== Alıntı metin

Bazen deriz ki, şöyle beş tane adam olsun bizim sırtımızı kimse yere getiremez…

Ben de diyorum ki

Mustafa Karaman gibi, 1000 tane adam olsa, bunların 40’ı TBMM’de diğerleri 81 vilayete dağılmış olsa, iddia ediyorum bu ülkenin cari açığı biter, üstüne de fazla verir…

Kim bu Mustafa Karaman diyecek olursanız?

Öncelikle bizim gönüldaş yazarımız onu bi söyleyeyim öncelikle…

Sonrasında ‘milli ses’, ‘milli ve kaliteli üretim’ diye okul okul mahalle mahalle geziyor anlatıyor…

Hatta biraz da mütevazılığı kenara bırakalım, çevre illerden ve ilçelerden davetler alıyor gönüllü olarak gidiyor milli sesi anlatıyor…

Tabi ki bu arada yıllarını verdiği TSE’ye de ayrı paragraflar açarak kalite ile milli kelimesinin harmanlaşmış halini izleyenlere sunuyor.

====

Alıştırma yönergesi: Mustafa Karaman'ı anlatan yukarıdaki yazıyı son cümlesinden sonra sürdürün.

== Kaynak veriler

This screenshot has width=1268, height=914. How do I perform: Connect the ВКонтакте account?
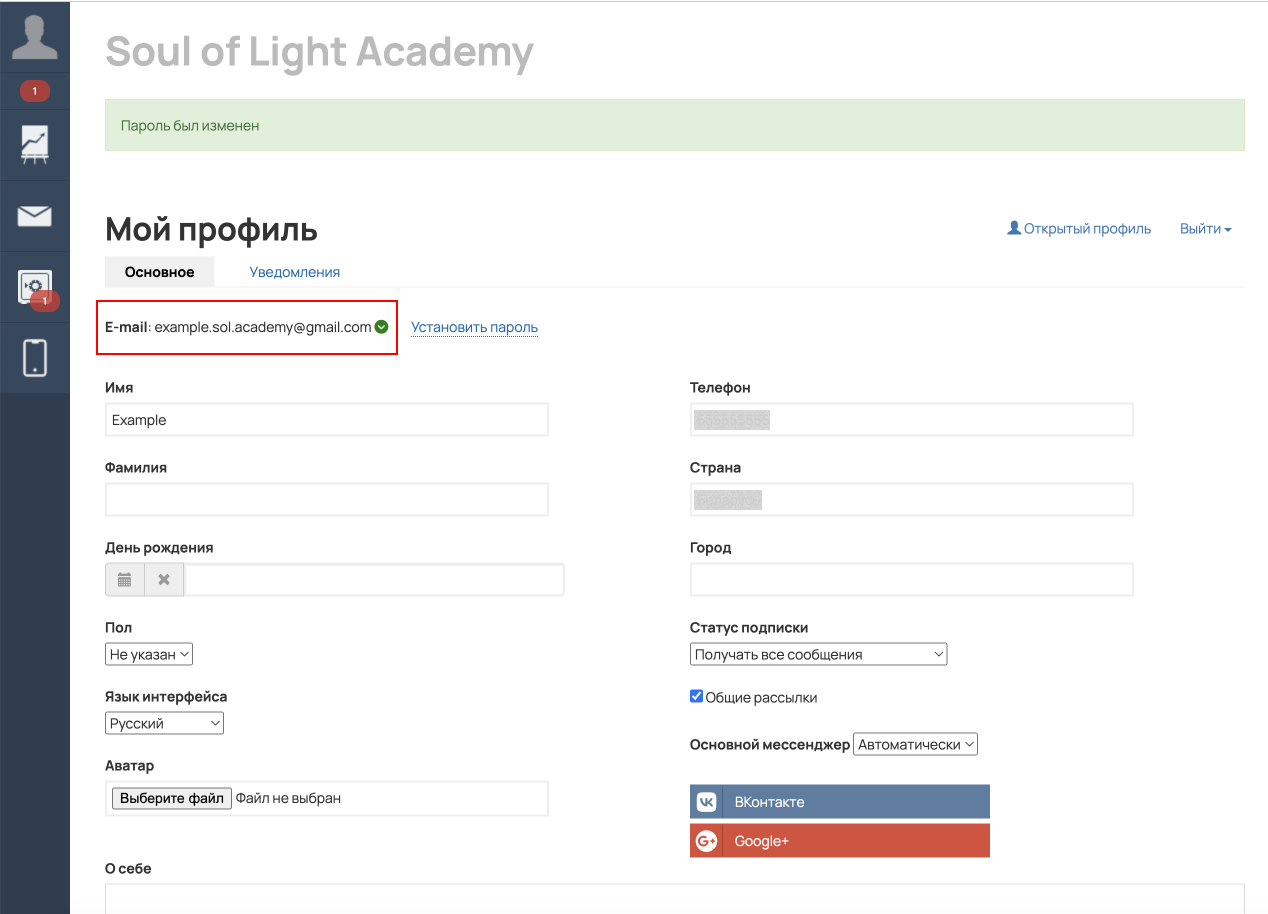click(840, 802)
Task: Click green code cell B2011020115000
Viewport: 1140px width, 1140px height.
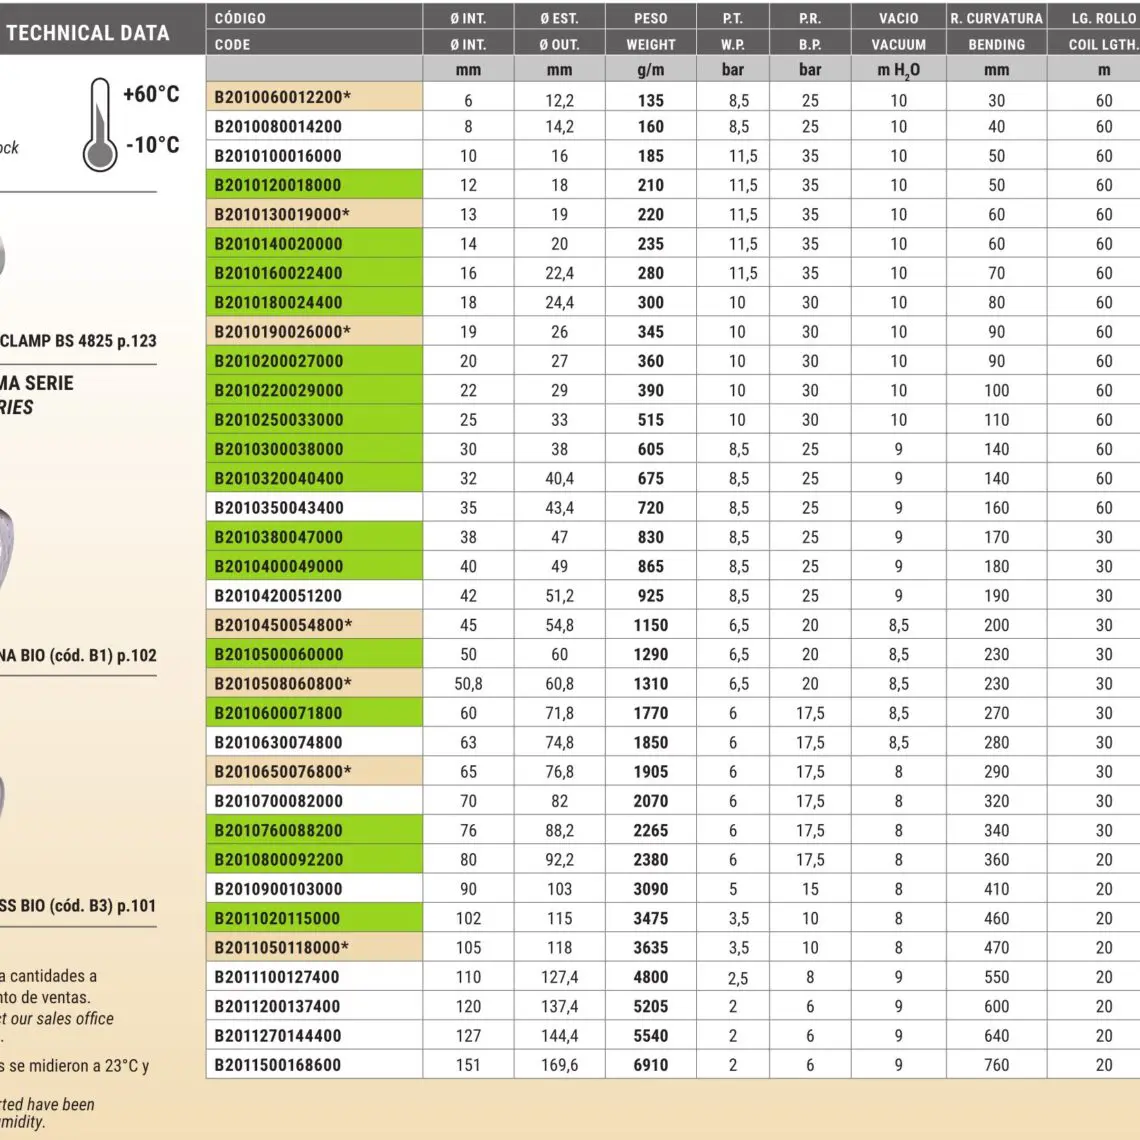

====

Görev sonucu:
Karınca ve kaplumbağa hesabı gibi, o yüzden dedik ya 1000 tane onun gibi adam olsa diye…

Yani safı net ve belli olan Karaman’ın bu yolda yalnız bırakılmaması lazım…

Bu memlekete onun gibi 1000 deli daha lazım…

Hele ki ilkokulda kalite dersi verilmesi yönündeki çabasını Sayın Milli Eğitim Bakanı Ziya Selçuk’un mutlaka görmesi lazım…

Onun görmesi için de yerel milli eğitim çalışmalarının biraz gözü açık olması lazım…

Bari kendi icraata geçiremediklerine ön ayak olsunlar.

Hani vesile olan da yapan gibidir sözünden yola çıkarak, Allah rızası için bu yolda bir katkıda bulunsunlar.

Mustafa Karaman aslında TBMM’ye yakışır bu bağlamda…

Partisi falan hiç mühim değil.

Hani diyoruz ya bazen insan olsun yeter.

Kim olduğu hiç önemli değil…

Benden size tavsiye Karaman’ın bir dünya görüşü vardır ve çok kimse de bilir bunu.

Ama siz onu aynı dünya görüşüyle paylaştığı insanlardan değil, hani karşı görüş demek istemiyorum ama farklı cenahlardan tanıyanlara sorun.

O zaman ne demek istediğim daha iyi anlaşılacaktır.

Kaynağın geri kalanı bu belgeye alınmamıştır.